Newton Falls group laughs for funds

NEWTON FALLS — It was a night of comedy, magic and dining, all to help raise funds for the Newton Falls Preservation Foundation, whose focus will be showcasing historic homes and buildings in the community and improving them.

Pat Layshock of the foundation said the sold-out event of nearly 300 people raised $5,500, which will help with planned projects such as getting lights by the falls.

Connie Talcott, a member and chairwoman of the preservation committee, said she used county records to identify 70 historic homes in the village built in the 1800s.

”We are starting with historic homes in the village and then intend to reach out to the township,” Talcott said.

She said she will be submitting applications with the Trumbull County Historical Society to get historic plaques for many of the homes and has been working with Meghan Reed, curator of the John Stark Edwards House, and with the historical society.

”Any property before 1930s could be considered historic. We are starting with the oldest homes first,” Talcott said.

Talcott said the foundation is also looking at the community center, which is also a historic landmark.
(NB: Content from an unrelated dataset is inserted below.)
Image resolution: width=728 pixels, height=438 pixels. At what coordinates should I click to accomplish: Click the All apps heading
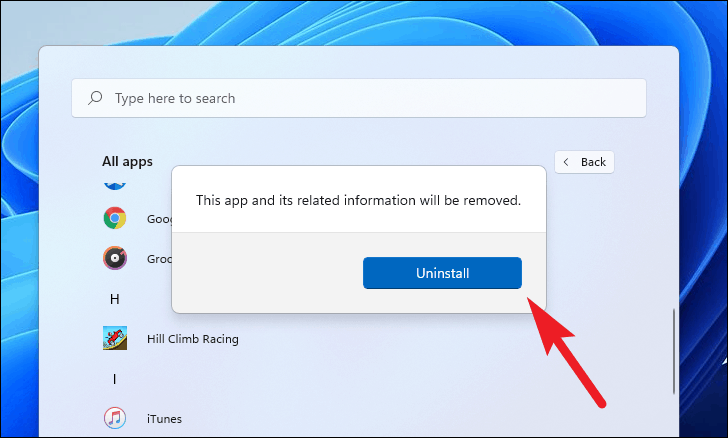[127, 160]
”That state is already aware of the building,” she said.

The committee is also looking at reopening the center, beautification of the river banks, enhancements of the parks and preservation of buildings.

Talcott, who recently purchased an 1880s home off Church Street, said she will use the home for meetings and community events by the foundation.

”The couple who owned the home started renovations on it,” she said.

The foundation is focusing on preservation of the local historic architecture and cultural heritage through education, advocacy and stewardship.

Eric Thompson and Rod Zeck, who performed at the comedy event, said the foundation has a good vision for the community.

”You have a great deal of success ahead of you,” Zeck said.

Talcott said records show there are more than 62 homes in the village built before the 1930s, mostly in the Canal Street area when the Pennsylvania-Ohio canal came through the area.

She said she would like to get some plaques in place this year.

“The foundation wants to give our little town the recognition for its history,” Talcott said.

The Underground Railroad came through a section of the village.